TEXTE EXTRAIT:

• • •

Le propos est direct : tant que les entreprises ne changeront pas leurs habitudes de recrutement, les départs massifs à la retraite des "papy-boomers" ne feront pas, à moyen ou long terme, baisser mécaniquement le chômage français.
Certes, "à court terme", l'arrivée en fin de carrière des générations du baby-boom "peut faciliter" cette baisse, mais "ces transformations ne seront peut-être pas aussi spectaculaires que ce que l'on pouvait croire il y a encore quelques années". Pour le CAS, "il n'y a pas de lien mécanique, à moyen ou long terme, entre le volume de la population active et le taux de chômage" et "à long terme, le niveau du chômage peut être considéré comme indépendant de l'évolution de la population active, le vieillissement de la population active pouvant même conduire à une hausse du chômage", avertissent les auteurs du rapport pour qui "un scénario noir n'est pas à exclure"...

Jean-Louis Borloo avait raison !

Le CAS envisage donc dans les dix prochaines années la coexistence d'un chômage de masse (notamment parmi les peu diplômés) et des difficultés de recrutement dans certains métiers ou bassins d'emploi. Ainsi, au mois d'octobre, quand Jean-Louis Borloo avançait qu’"on peut avoir un chômage de masse et connaître une crise du recrutement, ce n'est pas incompatible", figurez-vous qu'il disait vrai. Mais quand il envisageait cette crise du recrutement dès 2008, n'allait-il peut-être pas un peu vite en besogne ?

De moins en moins de jeunes diplômés et de plus en plus de seniors sur le marché du travail, des chômeurs qui n'ont pas accès aux zones géographiques où l'on recrute ou qui ne sont pas qualifiés pour les métiers proposés : le CAS prévoit un profond bouleversement des équilibres. A moins de l'importer (pour pas cher, c'est fort possible…), les entreprises n'auront pas d'autre choix que de s'adapter à la main d'œuvre disponible alors qu'aujourd'hui, c'est la main d'œuvre qui subit les exigences - de plus en plus démesurées et injustifiées - des recruteurs. Finis les stéréotypes, finie la discrimination, finie la déqualification ? Si le CAS vise juste et que les entreprises tiennent compte de ses préconisations, qu'il sera bon de voir le vent tourner !

• • •

VOTRE OBJECTIF: Relevez, dans l'extrait sur le chômage, tout ce que le dernier paragraphe qualifie de « fini ». Les items ci-après ne sont pas nécessaires.

RELEVÉS DE DONNÉES:
• • •

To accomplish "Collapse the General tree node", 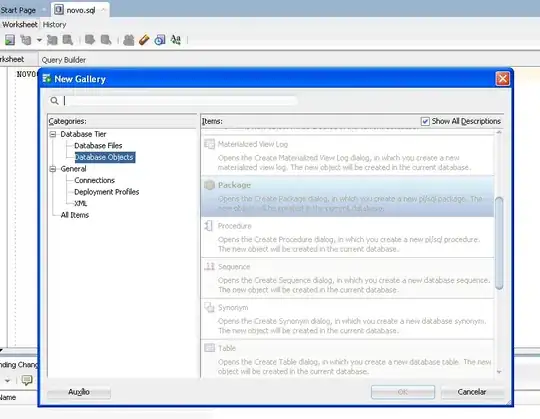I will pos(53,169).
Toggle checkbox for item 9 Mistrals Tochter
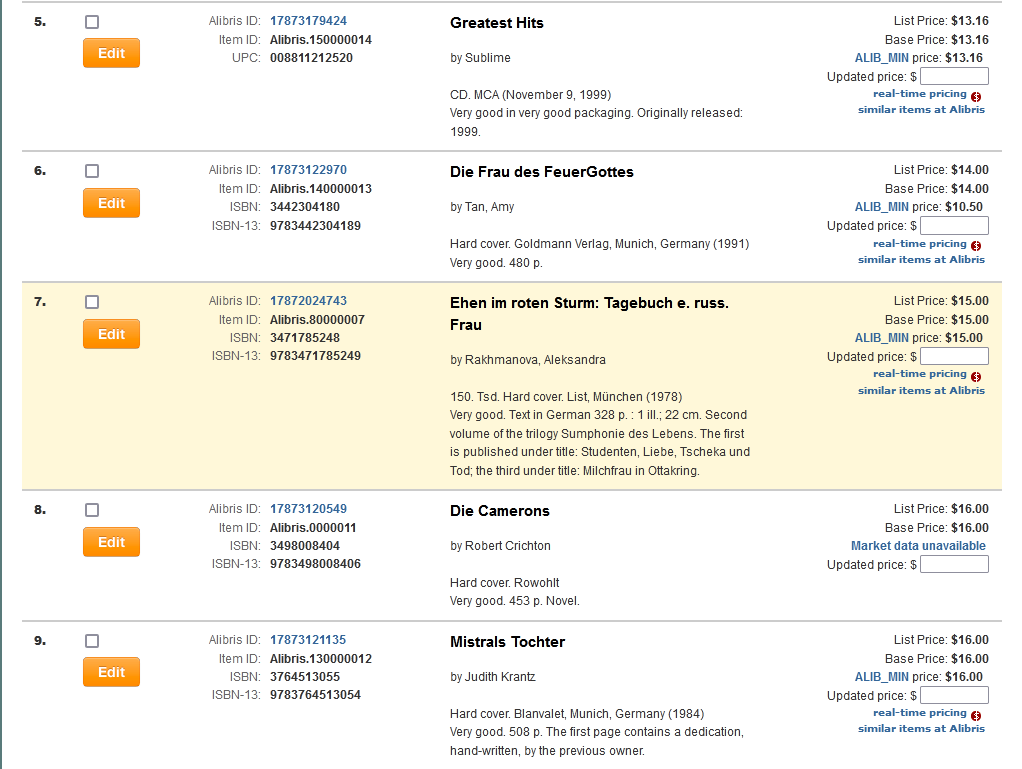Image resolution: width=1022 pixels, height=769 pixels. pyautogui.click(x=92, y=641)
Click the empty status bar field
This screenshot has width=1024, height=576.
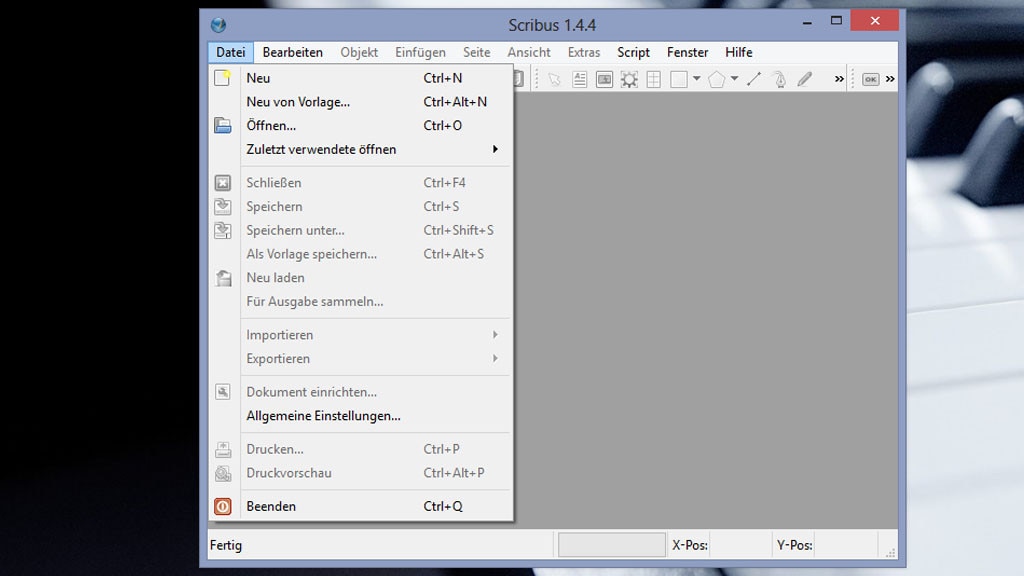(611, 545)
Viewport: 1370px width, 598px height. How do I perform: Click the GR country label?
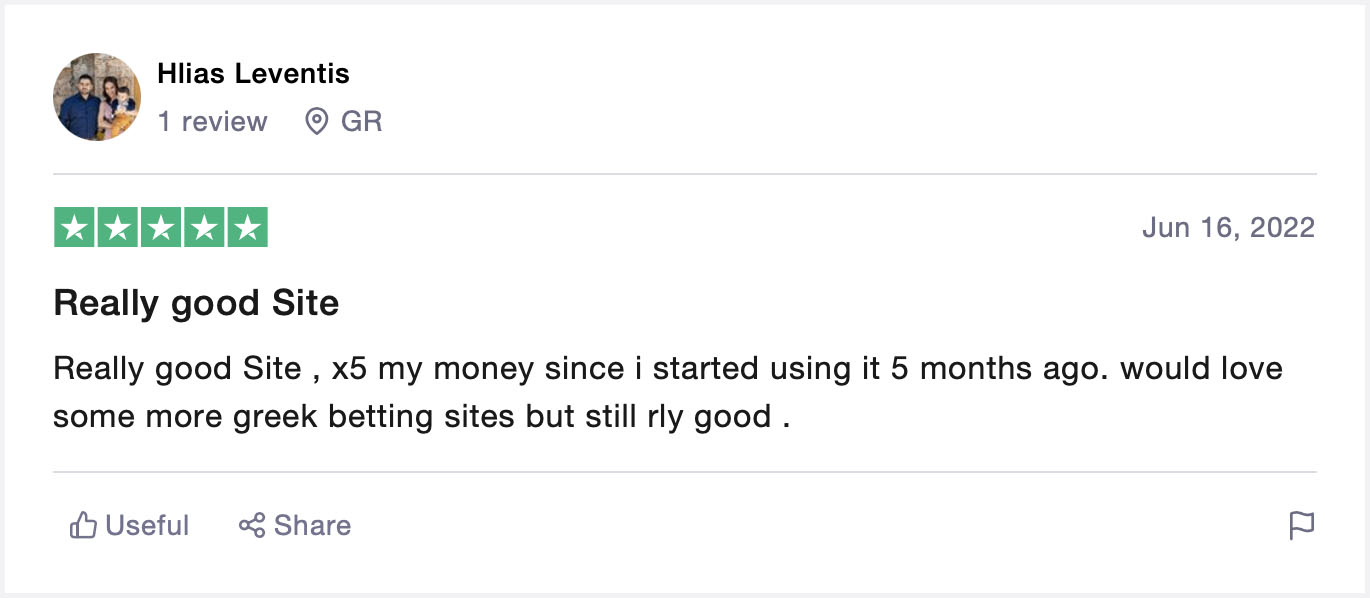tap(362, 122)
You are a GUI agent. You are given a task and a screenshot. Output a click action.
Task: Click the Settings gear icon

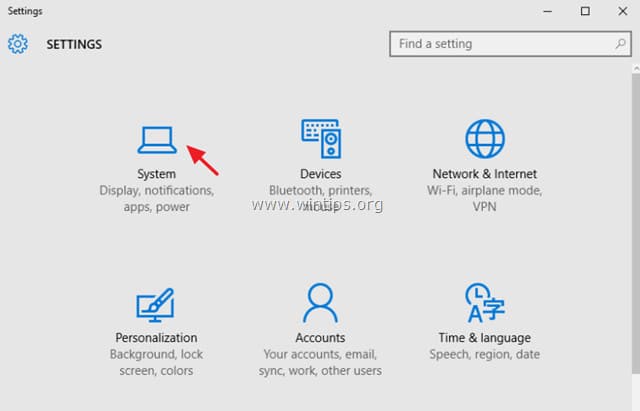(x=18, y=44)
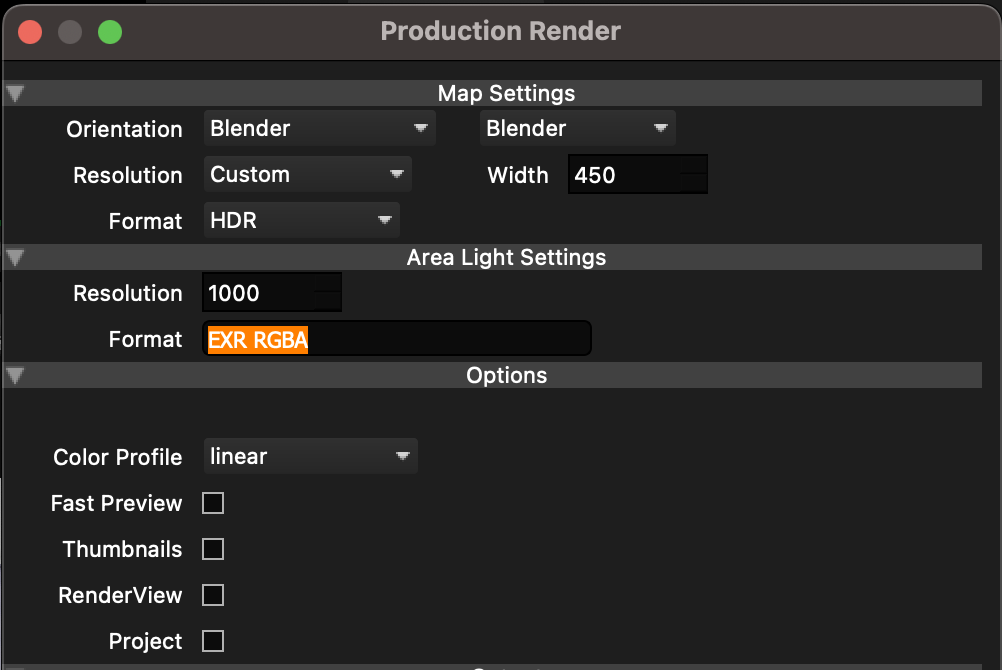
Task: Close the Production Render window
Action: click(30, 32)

• • •

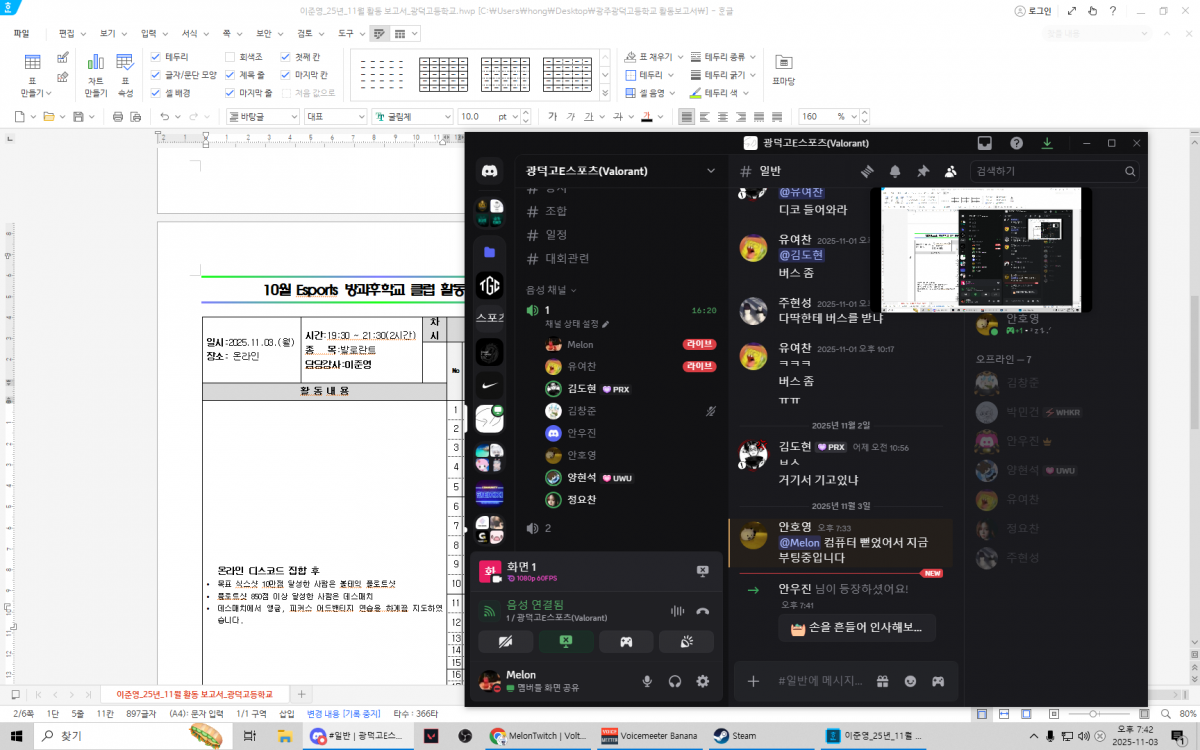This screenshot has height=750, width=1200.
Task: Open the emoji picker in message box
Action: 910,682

• • •

CORRIGÉ DE L'EXERCICE: Les stéréotypes, la discrimination et la déqualification.